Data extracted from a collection
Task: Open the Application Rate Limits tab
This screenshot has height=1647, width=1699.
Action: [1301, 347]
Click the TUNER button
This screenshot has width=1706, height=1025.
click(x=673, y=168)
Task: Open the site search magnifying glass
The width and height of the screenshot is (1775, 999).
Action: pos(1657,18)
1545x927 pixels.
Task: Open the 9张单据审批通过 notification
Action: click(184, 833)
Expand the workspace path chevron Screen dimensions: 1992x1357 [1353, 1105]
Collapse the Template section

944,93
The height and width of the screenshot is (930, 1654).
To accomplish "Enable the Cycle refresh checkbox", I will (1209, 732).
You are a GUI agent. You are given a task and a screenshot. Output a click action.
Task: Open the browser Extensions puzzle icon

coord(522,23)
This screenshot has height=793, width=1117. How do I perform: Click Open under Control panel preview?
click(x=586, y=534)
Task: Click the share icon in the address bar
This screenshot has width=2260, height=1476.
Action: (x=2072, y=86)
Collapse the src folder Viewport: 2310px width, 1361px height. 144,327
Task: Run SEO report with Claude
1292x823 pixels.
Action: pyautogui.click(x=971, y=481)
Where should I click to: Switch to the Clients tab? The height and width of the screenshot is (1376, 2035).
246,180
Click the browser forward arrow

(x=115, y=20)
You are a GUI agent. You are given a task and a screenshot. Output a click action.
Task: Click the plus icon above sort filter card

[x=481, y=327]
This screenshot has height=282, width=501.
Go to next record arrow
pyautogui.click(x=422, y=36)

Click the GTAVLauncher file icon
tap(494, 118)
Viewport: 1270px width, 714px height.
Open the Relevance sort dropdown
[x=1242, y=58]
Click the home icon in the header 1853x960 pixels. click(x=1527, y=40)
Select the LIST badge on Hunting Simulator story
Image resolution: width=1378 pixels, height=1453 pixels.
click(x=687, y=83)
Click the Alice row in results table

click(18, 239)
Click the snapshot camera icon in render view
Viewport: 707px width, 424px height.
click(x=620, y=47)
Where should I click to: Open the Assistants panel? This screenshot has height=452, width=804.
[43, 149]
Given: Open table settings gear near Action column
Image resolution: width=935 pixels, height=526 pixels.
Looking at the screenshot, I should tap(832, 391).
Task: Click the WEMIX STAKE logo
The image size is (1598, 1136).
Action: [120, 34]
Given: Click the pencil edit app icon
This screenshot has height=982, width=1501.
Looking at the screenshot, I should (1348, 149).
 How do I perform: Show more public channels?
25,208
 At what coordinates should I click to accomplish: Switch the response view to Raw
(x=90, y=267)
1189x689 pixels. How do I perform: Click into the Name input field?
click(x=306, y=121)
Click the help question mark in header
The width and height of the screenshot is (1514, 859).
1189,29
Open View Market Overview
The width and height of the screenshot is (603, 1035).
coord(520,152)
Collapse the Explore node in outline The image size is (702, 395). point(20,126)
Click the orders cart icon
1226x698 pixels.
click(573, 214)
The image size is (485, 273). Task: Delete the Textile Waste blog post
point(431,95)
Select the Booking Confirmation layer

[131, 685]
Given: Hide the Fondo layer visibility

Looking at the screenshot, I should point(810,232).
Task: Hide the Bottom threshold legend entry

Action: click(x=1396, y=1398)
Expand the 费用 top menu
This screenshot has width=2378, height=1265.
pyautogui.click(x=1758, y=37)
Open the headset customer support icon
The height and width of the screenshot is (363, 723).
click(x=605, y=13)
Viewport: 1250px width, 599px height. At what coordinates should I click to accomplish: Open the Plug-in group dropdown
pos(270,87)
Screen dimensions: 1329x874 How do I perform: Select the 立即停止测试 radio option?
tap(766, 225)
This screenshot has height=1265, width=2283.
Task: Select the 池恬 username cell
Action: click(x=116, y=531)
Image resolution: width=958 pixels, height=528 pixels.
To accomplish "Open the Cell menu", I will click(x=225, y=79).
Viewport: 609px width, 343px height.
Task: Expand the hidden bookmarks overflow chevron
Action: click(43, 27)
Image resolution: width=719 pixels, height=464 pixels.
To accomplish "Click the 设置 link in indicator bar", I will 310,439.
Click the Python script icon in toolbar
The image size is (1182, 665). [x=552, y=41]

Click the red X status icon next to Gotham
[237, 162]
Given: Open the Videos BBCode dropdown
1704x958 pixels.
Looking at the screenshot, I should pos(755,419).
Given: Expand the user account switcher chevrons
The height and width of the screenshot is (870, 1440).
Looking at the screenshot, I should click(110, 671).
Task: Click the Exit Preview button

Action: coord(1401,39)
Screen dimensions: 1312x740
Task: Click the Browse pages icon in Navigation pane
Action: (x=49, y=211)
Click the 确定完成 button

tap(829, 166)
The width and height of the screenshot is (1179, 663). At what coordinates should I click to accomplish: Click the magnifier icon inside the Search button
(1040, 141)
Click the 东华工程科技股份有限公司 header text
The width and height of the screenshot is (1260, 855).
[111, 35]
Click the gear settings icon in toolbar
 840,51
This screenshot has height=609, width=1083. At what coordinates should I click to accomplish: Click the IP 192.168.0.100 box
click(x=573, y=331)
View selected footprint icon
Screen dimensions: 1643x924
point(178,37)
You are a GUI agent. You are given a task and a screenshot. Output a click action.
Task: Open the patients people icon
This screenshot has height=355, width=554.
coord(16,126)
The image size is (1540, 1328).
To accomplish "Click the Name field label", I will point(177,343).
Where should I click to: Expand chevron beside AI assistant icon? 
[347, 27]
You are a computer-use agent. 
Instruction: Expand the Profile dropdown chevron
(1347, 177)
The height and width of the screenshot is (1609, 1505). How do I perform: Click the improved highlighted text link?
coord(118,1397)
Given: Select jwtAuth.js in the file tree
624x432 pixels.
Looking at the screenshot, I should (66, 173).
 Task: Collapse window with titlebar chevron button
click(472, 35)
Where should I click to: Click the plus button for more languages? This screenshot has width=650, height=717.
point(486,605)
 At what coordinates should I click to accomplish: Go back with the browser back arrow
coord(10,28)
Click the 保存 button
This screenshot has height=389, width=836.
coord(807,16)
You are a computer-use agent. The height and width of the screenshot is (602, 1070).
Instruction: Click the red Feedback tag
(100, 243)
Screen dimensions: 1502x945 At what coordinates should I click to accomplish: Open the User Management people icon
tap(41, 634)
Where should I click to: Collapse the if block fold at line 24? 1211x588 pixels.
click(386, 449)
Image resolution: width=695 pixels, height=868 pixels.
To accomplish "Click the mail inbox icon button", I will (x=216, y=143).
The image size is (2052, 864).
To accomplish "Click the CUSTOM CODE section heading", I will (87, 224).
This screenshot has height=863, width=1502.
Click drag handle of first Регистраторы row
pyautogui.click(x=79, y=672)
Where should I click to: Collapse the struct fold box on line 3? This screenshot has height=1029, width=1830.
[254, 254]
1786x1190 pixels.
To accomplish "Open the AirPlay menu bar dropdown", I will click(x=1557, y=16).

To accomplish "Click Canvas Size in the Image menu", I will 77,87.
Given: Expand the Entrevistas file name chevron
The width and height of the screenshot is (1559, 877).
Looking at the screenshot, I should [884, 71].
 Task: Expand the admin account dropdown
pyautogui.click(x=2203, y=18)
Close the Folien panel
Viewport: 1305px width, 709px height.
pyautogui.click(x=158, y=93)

# What the exercise asks
All entries above are to be reproduced exactly.

# Result of this task
Task: Open the Application Rate Limits tab
This screenshot has height=1647, width=1699.
Action: [1301, 347]
Click the TUNER button
This screenshot has width=1706, height=1025.
click(x=673, y=168)
Task: Open the site search magnifying glass
The width and height of the screenshot is (1775, 999).
Action: pos(1657,18)
1545x927 pixels.
Task: Open the 9张单据审批通过 notification
Action: click(184, 833)
Expand the workspace path chevron Screen dimensions: 1992x1357 [1353, 1105]
Collapse the Template section

944,93
The height and width of the screenshot is (930, 1654).
To accomplish "Enable the Cycle refresh checkbox", I will (1209, 732).
You are a GUI agent. You are given a task and a screenshot. Output a click action.
Task: Open the browser Extensions puzzle icon

coord(522,23)
This screenshot has height=793, width=1117. How do I perform: Click Open under Control panel preview?
click(x=586, y=534)
Task: Click the share icon in the address bar
This screenshot has width=2260, height=1476.
Action: (x=2072, y=86)
Collapse the src folder Viewport: 2310px width, 1361px height. 144,327
Task: Run SEO report with Claude
1292x823 pixels.
Action: pyautogui.click(x=971, y=481)
Where should I click to: Switch to the Clients tab? The height and width of the screenshot is (1376, 2035).
246,180
Click the browser forward arrow

(x=115, y=20)
You are a GUI agent. You are given a task and a screenshot. Output a click action.
Task: Click the plus icon above sort filter card

[x=481, y=327]
This screenshot has height=282, width=501.
Go to next record arrow
pyautogui.click(x=422, y=36)

Click the GTAVLauncher file icon
tap(494, 118)
Viewport: 1270px width, 714px height.
Open the Relevance sort dropdown
[x=1242, y=58]
Click the home icon in the header 1853x960 pixels. click(x=1527, y=40)
Select the LIST badge on Hunting Simulator story
Image resolution: width=1378 pixels, height=1453 pixels.
click(x=687, y=83)
Click the Alice row in results table

click(18, 239)
Click the snapshot camera icon in render view
Viewport: 707px width, 424px height.
click(x=620, y=47)
Where should I click to: Open the Assistants panel? This screenshot has height=452, width=804.
[43, 149]
Given: Open table settings gear near Action column
Image resolution: width=935 pixels, height=526 pixels.
Looking at the screenshot, I should tap(832, 391).
Task: Click the WEMIX STAKE logo
The image size is (1598, 1136).
Action: [120, 34]
Given: Click the pencil edit app icon
This screenshot has height=982, width=1501.
Looking at the screenshot, I should (1348, 149).
 How do I perform: Show more public channels?
25,208
 At what coordinates should I click to accomplish: Switch the response view to Raw
(x=90, y=267)
1189x689 pixels. How do I perform: Click into the Name input field?
click(x=306, y=121)
Click the help question mark in header
The width and height of the screenshot is (1514, 859).
1189,29
Open View Market Overview
The width and height of the screenshot is (603, 1035).
coord(520,152)
Collapse the Explore node in outline The image size is (702, 395). point(20,126)
Click the orders cart icon
1226x698 pixels.
click(573, 214)
The image size is (485, 273). Task: Delete the Textile Waste blog post
point(431,95)
Select the Booking Confirmation layer

[131, 685]
Given: Hide the Fondo layer visibility

Looking at the screenshot, I should point(810,232).
Task: Hide the Bottom threshold legend entry

Action: click(x=1396, y=1398)
Expand the 费用 top menu
This screenshot has width=2378, height=1265.
pyautogui.click(x=1758, y=37)
Open the headset customer support icon
The height and width of the screenshot is (363, 723).
click(x=605, y=13)
Viewport: 1250px width, 599px height. At what coordinates should I click to accomplish: Open the Plug-in group dropdown
pos(270,87)
Screen dimensions: 1329x874 How do I perform: Select the 立即停止测试 radio option?
tap(766, 225)
This screenshot has height=1265, width=2283.
Task: Select the 池恬 username cell
Action: click(x=116, y=531)
Image resolution: width=958 pixels, height=528 pixels.
To accomplish "Open the Cell menu", I will click(x=225, y=79).
Viewport: 609px width, 343px height.
Task: Expand the hidden bookmarks overflow chevron
Action: click(43, 27)
Image resolution: width=719 pixels, height=464 pixels.
To accomplish "Click the 设置 link in indicator bar", I will 310,439.
Click the Python script icon in toolbar
The image size is (1182, 665). [x=552, y=41]

Click the red X status icon next to Gotham
[237, 162]
Given: Open the Videos BBCode dropdown
1704x958 pixels.
Looking at the screenshot, I should pos(755,419).
Given: Expand the user account switcher chevrons
The height and width of the screenshot is (870, 1440).
Looking at the screenshot, I should click(110, 671).
Task: Click the Exit Preview button

Action: coord(1401,39)
Screen dimensions: 1312x740
Task: Click the Browse pages icon in Navigation pane
Action: (x=49, y=211)
Click the 确定完成 button

tap(829, 166)
The width and height of the screenshot is (1179, 663). At what coordinates should I click to accomplish: Click the magnifier icon inside the Search button
(1040, 141)
Click the 东华工程科技股份有限公司 header text
The width and height of the screenshot is (1260, 855).
[111, 35]
Click the gear settings icon in toolbar
 840,51
This screenshot has height=609, width=1083. At what coordinates should I click to accomplish: Click the IP 192.168.0.100 box
click(x=573, y=331)
View selected footprint icon
Screen dimensions: 1643x924
point(178,37)
You are a GUI agent. You are given a task and a screenshot. Output a click action.
Task: Open the patients people icon
This screenshot has height=355, width=554.
coord(16,126)
The image size is (1540, 1328).
To accomplish "Click the Name field label", I will point(177,343).
Where should I click to: Expand chevron beside AI assistant icon? 
[347, 27]
You are a computer-use agent. 
Instruction: Expand the Profile dropdown chevron
(1347, 177)
The height and width of the screenshot is (1609, 1505). How do I perform: Click the improved highlighted text link?
coord(118,1397)
Given: Select jwtAuth.js in the file tree
624x432 pixels.
Looking at the screenshot, I should (66, 173).
 Task: Collapse window with titlebar chevron button
click(472, 35)
Where should I click to: Click the plus button for more languages? This screenshot has width=650, height=717.
point(486,605)
 At what coordinates should I click to accomplish: Go back with the browser back arrow
coord(10,28)
Click the 保存 button
This screenshot has height=389, width=836.
coord(807,16)
You are a computer-use agent. The height and width of the screenshot is (602, 1070).
Instruction: Click the red Feedback tag
(100, 243)
Screen dimensions: 1502x945 At what coordinates should I click to accomplish: Open the User Management people icon
tap(41, 634)
Where should I click to: Collapse the if block fold at line 24? 1211x588 pixels.
click(386, 449)
Image resolution: width=695 pixels, height=868 pixels.
To accomplish "Click the mail inbox icon button", I will (x=216, y=143).
The image size is (2052, 864).
To accomplish "Click the CUSTOM CODE section heading", I will (87, 224).
This screenshot has height=863, width=1502.
Click drag handle of first Регистраторы row
pyautogui.click(x=79, y=672)
Where should I click to: Collapse the struct fold box on line 3? This screenshot has height=1029, width=1830.
[254, 254]
1786x1190 pixels.
To accomplish "Open the AirPlay menu bar dropdown", I will click(x=1557, y=16).

To accomplish "Click Canvas Size in the Image menu", I will 77,87.
Given: Expand the Entrevistas file name chevron
The width and height of the screenshot is (1559, 877).
Looking at the screenshot, I should [884, 71].
 Task: Expand the admin account dropdown
pyautogui.click(x=2203, y=18)
Close the Folien panel
Viewport: 1305px width, 709px height.
pyautogui.click(x=158, y=93)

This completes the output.